DATA FOR THIS TASK |

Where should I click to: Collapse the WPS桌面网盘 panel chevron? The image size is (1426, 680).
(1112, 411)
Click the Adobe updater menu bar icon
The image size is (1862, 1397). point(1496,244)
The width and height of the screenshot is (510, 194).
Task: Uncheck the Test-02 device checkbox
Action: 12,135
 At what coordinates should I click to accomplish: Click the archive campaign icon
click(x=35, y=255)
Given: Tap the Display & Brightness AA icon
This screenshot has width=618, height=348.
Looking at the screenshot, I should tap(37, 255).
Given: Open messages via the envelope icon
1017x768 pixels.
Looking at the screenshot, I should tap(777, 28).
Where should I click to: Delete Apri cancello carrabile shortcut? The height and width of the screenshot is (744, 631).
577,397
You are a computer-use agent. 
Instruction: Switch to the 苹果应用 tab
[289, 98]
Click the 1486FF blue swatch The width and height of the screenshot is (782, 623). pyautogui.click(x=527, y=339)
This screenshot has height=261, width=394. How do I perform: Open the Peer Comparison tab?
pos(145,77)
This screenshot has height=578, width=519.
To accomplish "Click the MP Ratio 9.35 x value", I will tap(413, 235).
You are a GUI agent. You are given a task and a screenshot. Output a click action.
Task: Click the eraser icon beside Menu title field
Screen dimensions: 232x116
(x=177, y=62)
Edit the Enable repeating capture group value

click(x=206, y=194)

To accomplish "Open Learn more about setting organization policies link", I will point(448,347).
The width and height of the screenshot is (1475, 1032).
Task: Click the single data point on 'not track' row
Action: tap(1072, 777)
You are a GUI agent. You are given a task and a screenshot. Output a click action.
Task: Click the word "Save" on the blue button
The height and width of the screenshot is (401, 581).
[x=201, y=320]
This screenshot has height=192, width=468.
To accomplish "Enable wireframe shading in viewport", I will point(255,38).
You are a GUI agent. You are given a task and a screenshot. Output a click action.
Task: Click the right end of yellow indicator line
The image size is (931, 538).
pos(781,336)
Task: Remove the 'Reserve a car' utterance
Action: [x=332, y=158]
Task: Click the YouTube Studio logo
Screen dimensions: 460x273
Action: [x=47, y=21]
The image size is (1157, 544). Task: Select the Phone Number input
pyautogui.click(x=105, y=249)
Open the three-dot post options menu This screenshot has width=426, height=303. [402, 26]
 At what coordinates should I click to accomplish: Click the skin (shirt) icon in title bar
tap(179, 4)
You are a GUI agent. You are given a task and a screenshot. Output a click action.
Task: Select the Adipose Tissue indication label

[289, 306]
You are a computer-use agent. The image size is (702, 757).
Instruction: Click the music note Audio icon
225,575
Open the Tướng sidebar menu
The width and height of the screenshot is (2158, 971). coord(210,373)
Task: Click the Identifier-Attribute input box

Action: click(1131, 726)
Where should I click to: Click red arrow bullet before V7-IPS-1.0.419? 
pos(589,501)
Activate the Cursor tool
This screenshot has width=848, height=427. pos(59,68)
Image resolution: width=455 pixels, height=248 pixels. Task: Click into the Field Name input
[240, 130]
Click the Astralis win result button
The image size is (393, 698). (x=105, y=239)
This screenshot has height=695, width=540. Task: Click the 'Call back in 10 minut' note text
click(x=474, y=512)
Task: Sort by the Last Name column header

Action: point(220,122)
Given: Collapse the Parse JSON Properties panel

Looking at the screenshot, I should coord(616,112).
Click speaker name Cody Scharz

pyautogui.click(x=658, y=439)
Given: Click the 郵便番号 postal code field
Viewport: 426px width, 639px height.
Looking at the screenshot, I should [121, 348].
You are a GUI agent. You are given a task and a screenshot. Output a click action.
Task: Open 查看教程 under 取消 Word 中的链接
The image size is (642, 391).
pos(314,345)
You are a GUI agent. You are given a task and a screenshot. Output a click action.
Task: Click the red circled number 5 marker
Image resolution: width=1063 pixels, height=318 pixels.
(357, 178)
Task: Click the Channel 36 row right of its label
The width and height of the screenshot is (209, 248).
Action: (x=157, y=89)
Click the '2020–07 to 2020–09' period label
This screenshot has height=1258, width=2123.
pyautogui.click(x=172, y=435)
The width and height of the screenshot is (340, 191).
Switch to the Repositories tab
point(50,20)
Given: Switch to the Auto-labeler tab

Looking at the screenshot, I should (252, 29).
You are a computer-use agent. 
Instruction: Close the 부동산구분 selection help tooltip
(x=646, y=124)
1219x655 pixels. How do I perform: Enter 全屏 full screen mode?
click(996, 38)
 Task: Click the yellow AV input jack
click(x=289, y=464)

EXERCISE AIM | Please copy out the part of the data above that begins with the line containing "Click the 1486FF" and ends with the line containing "click(x=206, y=194)", keeping both of those lines.

RIGHT ANSWER |
Click the 1486FF blue swatch The width and height of the screenshot is (782, 623). pyautogui.click(x=527, y=339)
This screenshot has height=261, width=394. How do I perform: Open the Peer Comparison tab?
pos(145,77)
This screenshot has height=578, width=519.
To accomplish "Click the MP Ratio 9.35 x value", I will tap(413, 235).
You are a GUI agent. You are given a task and a screenshot. Output a click action.
Task: Click the eraser icon beside Menu title field
Screen dimensions: 232x116
(x=177, y=62)
Edit the Enable repeating capture group value

click(x=206, y=194)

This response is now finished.